# how much for a table at hamburg?



## ColleenT (Aug 21, 2014)

i sold there a few years ago, when i was breeding crested gex, but i cannot remember how much it costs for a table there. can anyone remind me? i have a few snakes i'm breeding this upcoming year and an Azureus tadpole that should be ready for a home by then. Colleen


----------



## radiata (Jul 24, 2010)

You might find cost info on their site: HAMBURG - Hamburg Reptile Show | Northwestern Berks Reptile Show.

Hamburg tables pretty hard to come by. I think they're sold out, that current holders get the first option to purchase one for the following show at the end of any given show, and that you'll need to wait in line to see if any tables are left over because some table holder dropped out.

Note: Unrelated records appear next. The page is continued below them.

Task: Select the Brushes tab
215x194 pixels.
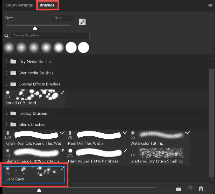Action: (47, 5)
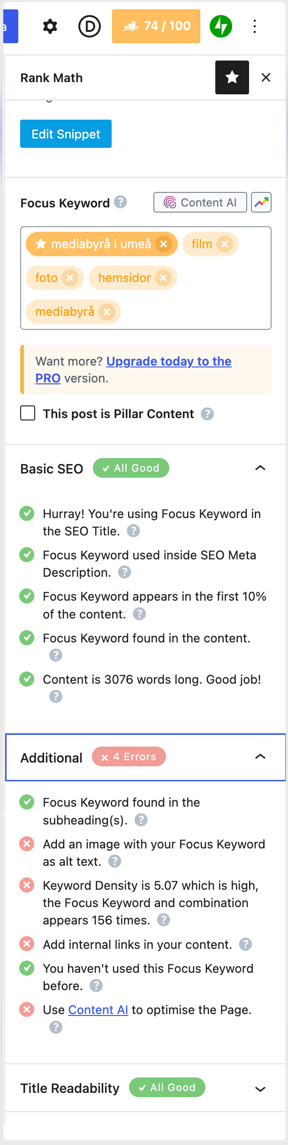Viewport: 288px width, 1145px height.
Task: Click the 74 / 100 SEO score button
Action: click(x=156, y=26)
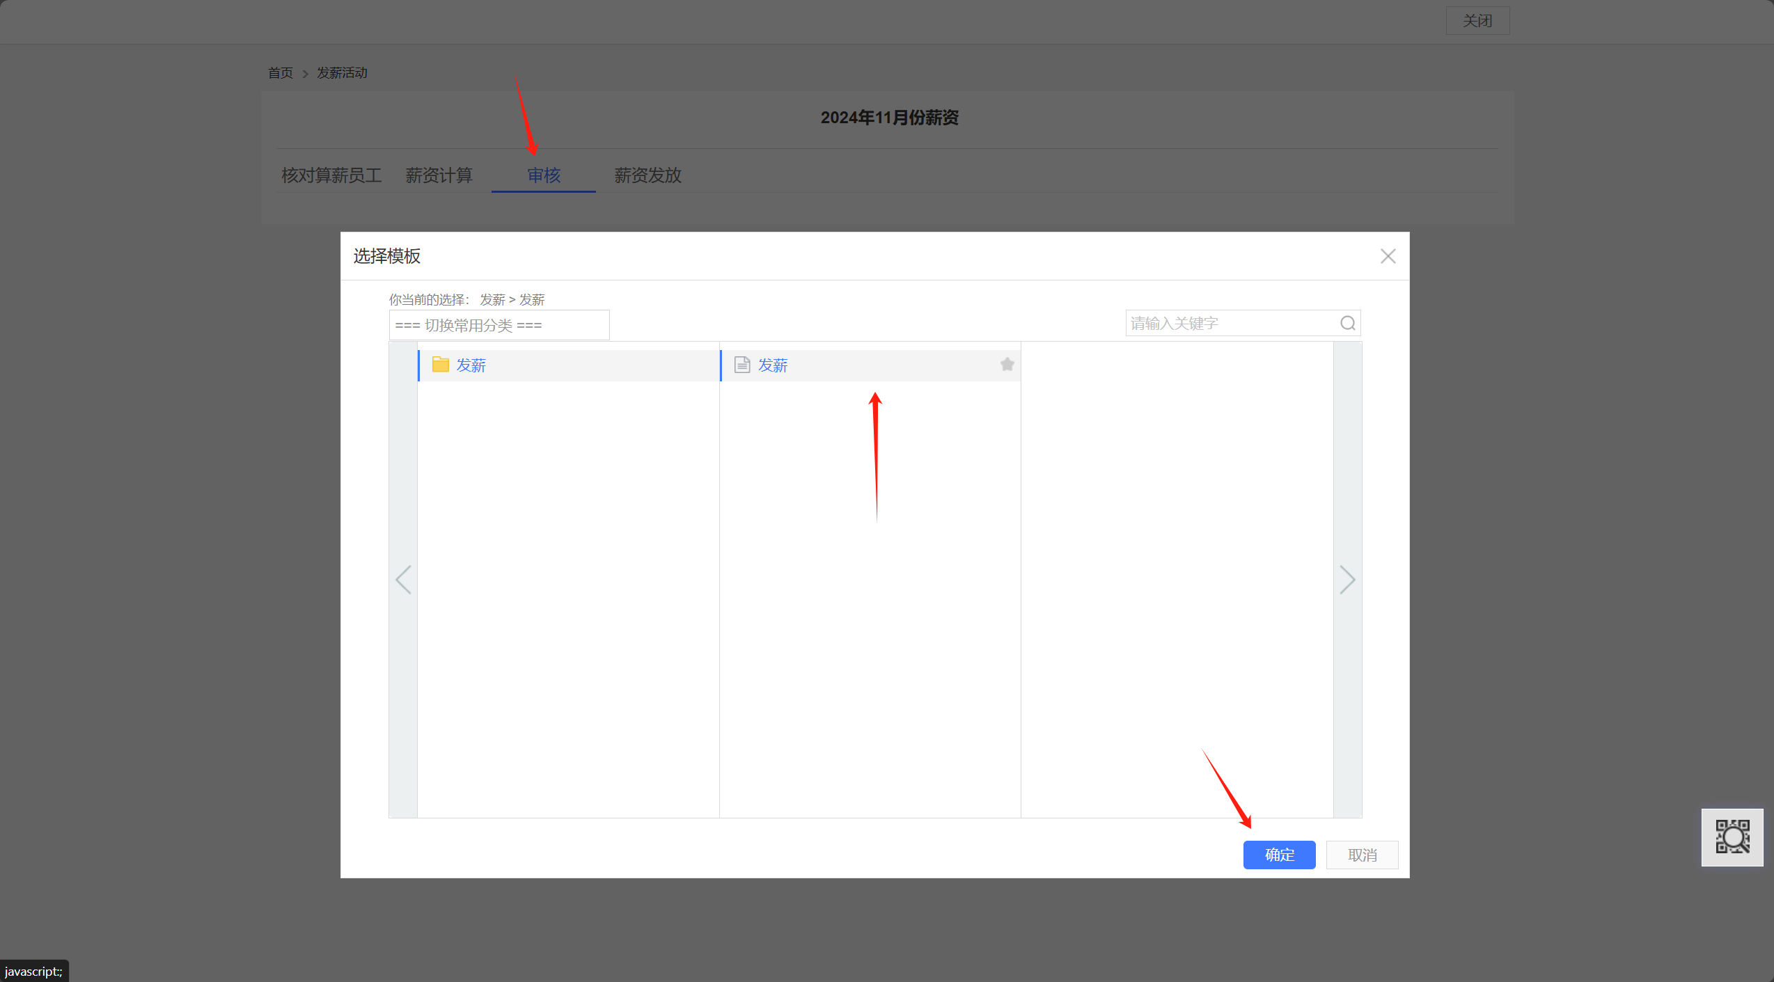
Task: Focus the 请输入关键字 search field
Action: tap(1231, 324)
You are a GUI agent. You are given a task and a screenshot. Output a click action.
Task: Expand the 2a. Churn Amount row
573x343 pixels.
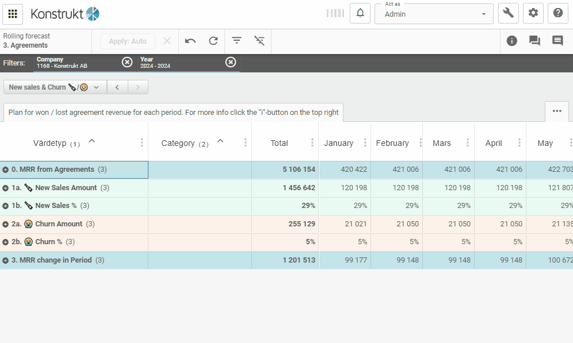(6, 224)
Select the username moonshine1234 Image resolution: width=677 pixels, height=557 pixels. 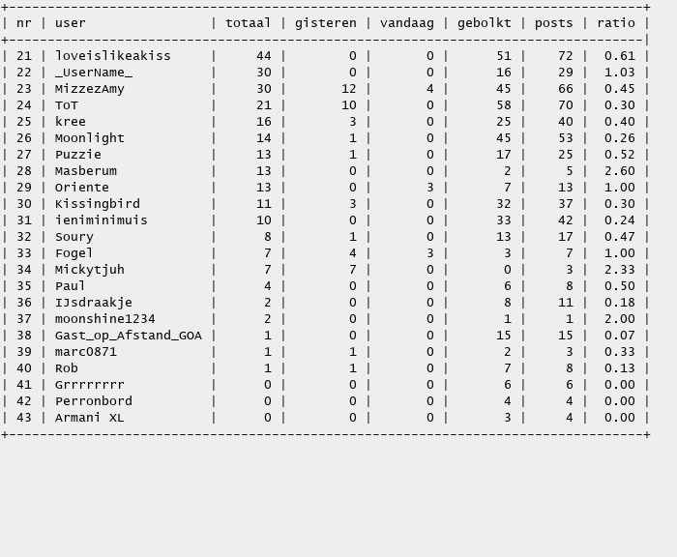[x=105, y=319]
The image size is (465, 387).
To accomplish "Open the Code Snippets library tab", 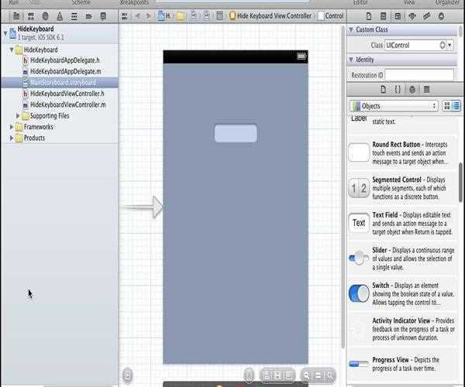I will [398, 90].
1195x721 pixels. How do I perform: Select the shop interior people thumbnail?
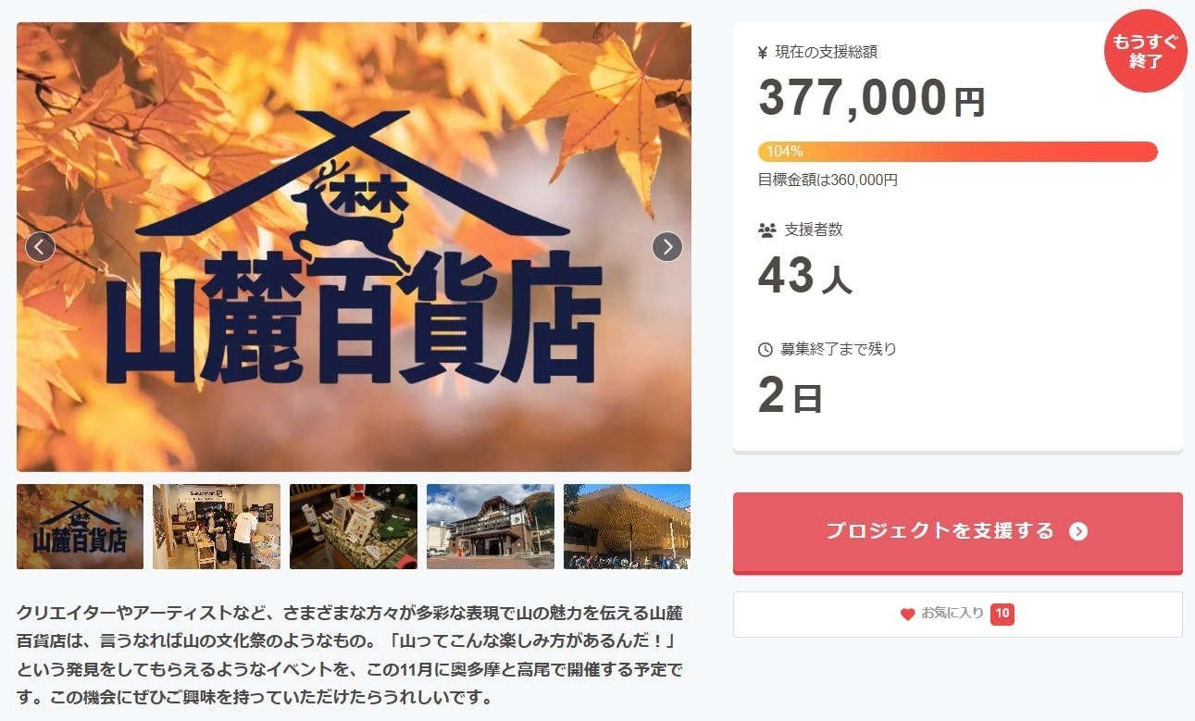(217, 527)
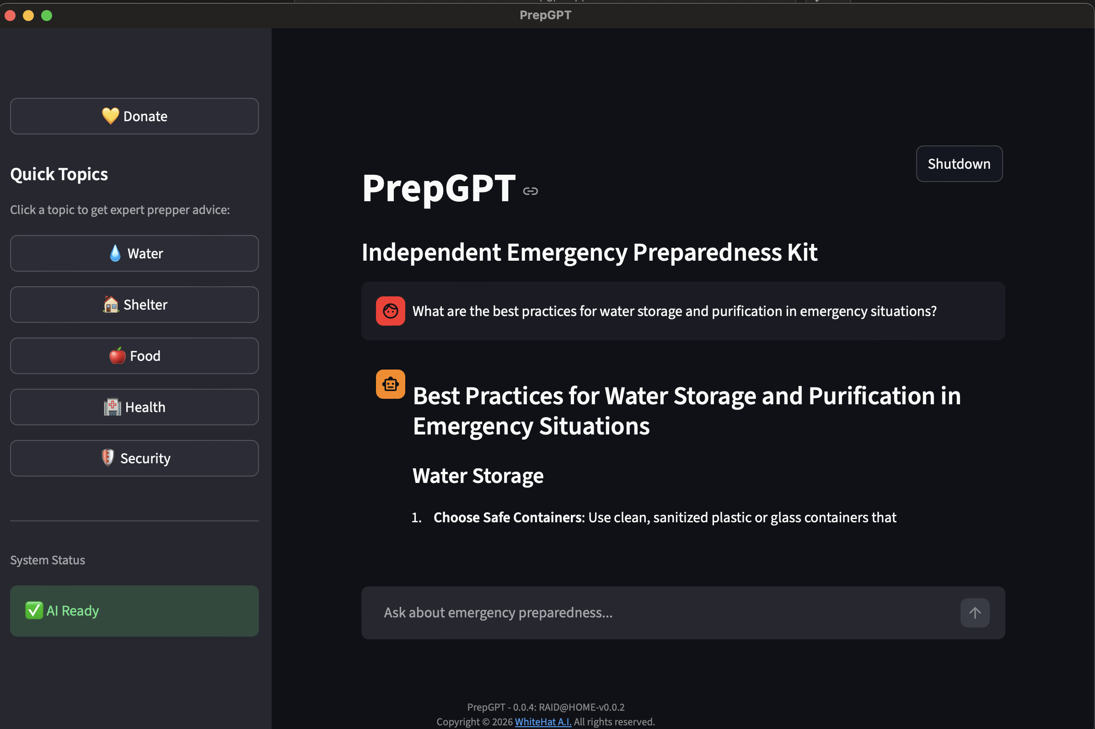Choose the Health quick topic button

pyautogui.click(x=134, y=407)
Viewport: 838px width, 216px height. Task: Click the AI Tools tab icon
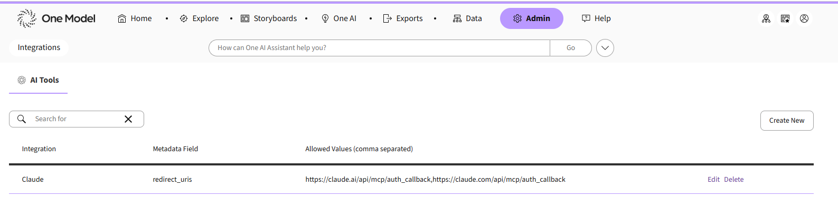point(22,80)
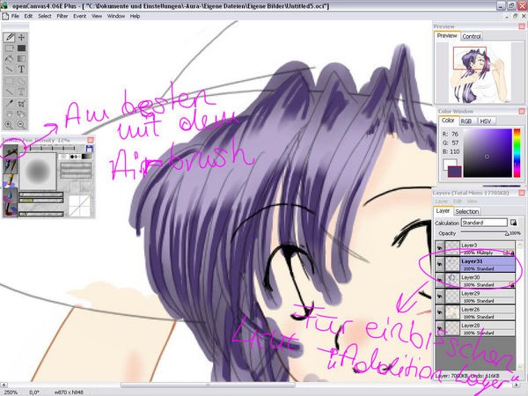Select the Pen tool in the toolbox
528x396 pixels.
coord(9,38)
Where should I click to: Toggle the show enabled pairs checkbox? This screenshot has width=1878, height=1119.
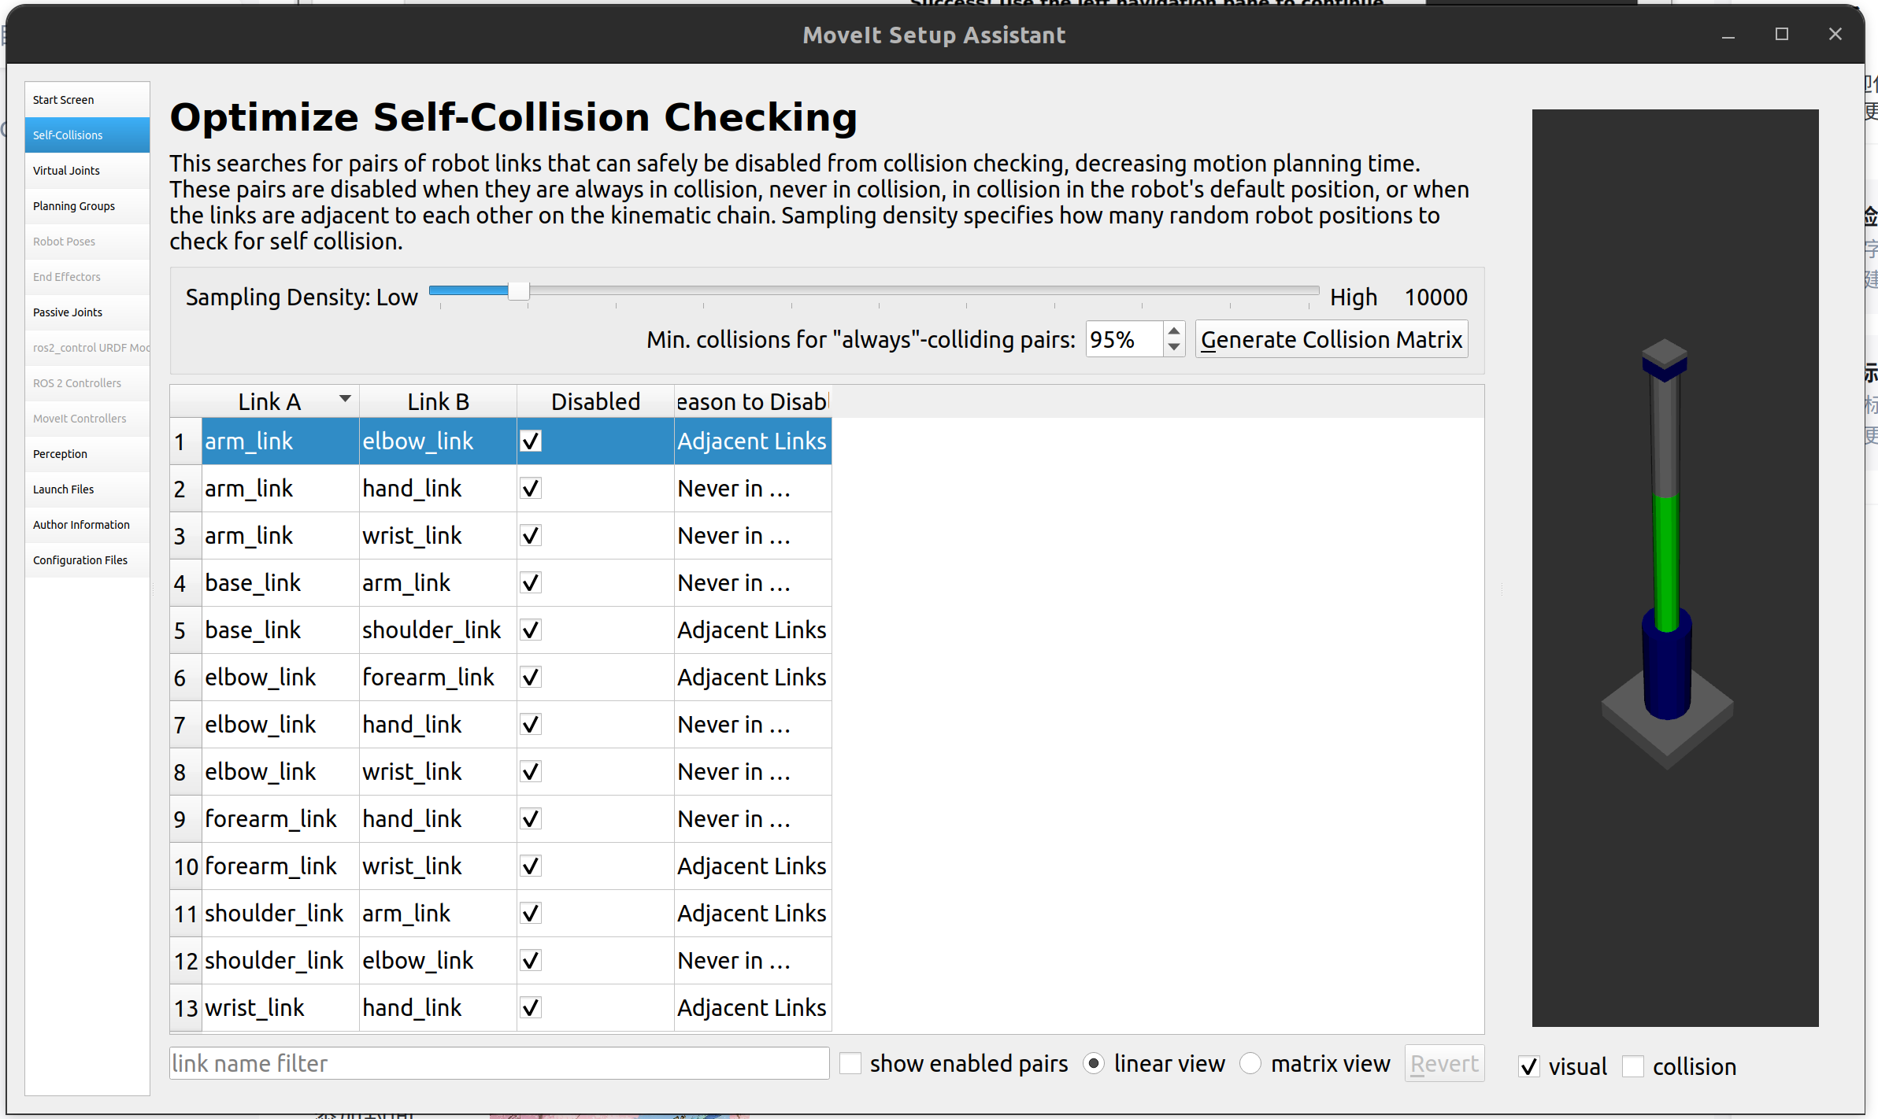(x=850, y=1064)
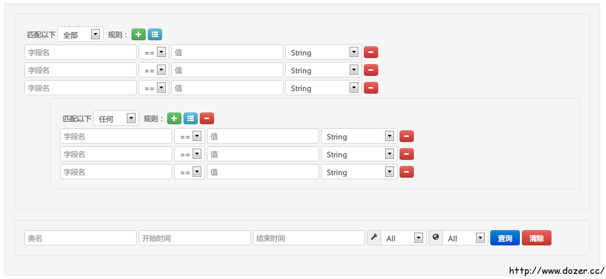The width and height of the screenshot is (606, 279).
Task: Open the 全部 match-type dropdown
Action: (81, 35)
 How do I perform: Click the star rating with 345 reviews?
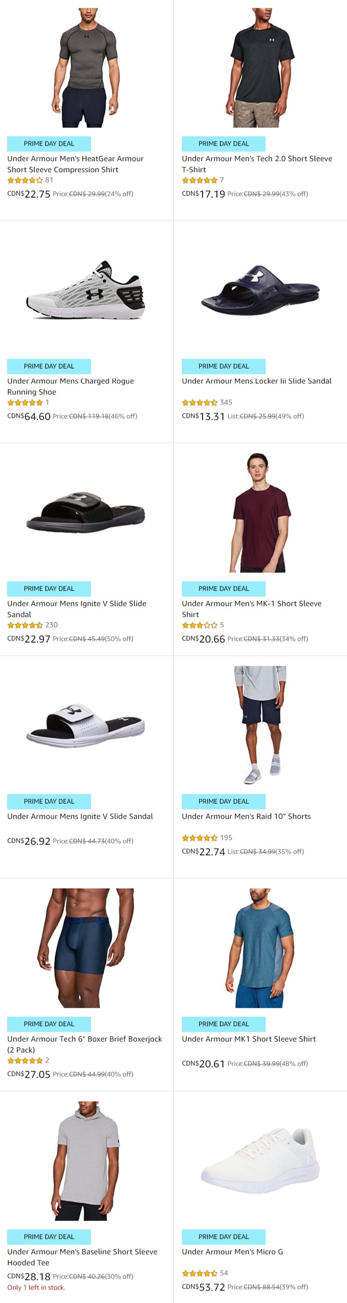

You can probably get a table at White Plains or The Oaks more easily.


----------



## ColleenT (Aug 21, 2014)

thanks. the website does not say and Hamburg is the closest to me, i hate to have to go all the way to White Plains. I am not even sure where Oaks is.


----------



## radiata (Jul 24, 2010)

The Oaks show is outside Philly: East Coast Reptile Super Expos

I haven't been to one, but I hear they're smaller than Hamburg. I guess the real size test would be to count up the number of vendors at each venue.


----------



## Judy S (Aug 29, 2010)

Colleen...some of the vendors, from my understanding...is that sharing of tables is not uncommon...why not go back to older posts of who is going and contact them to see about sharing...Good Luck


----------



## ColleenT (Aug 21, 2014)

i just want to know the cost of a table at hamburg.


----------



## carola1155 (Sep 10, 2007)

They have a "contact us" form on their website. I would think that would be your best bet.

HAMBURG - Contact Us


----------



## ColleenT (Aug 21, 2014)

found out it is $75 in case anyone was curious.


----------



## Michael Shrom (May 20, 2004)

The waiting list is pretty long for Hamburg tables.
Their isn't a waiting list to get tables at Oaks.


----------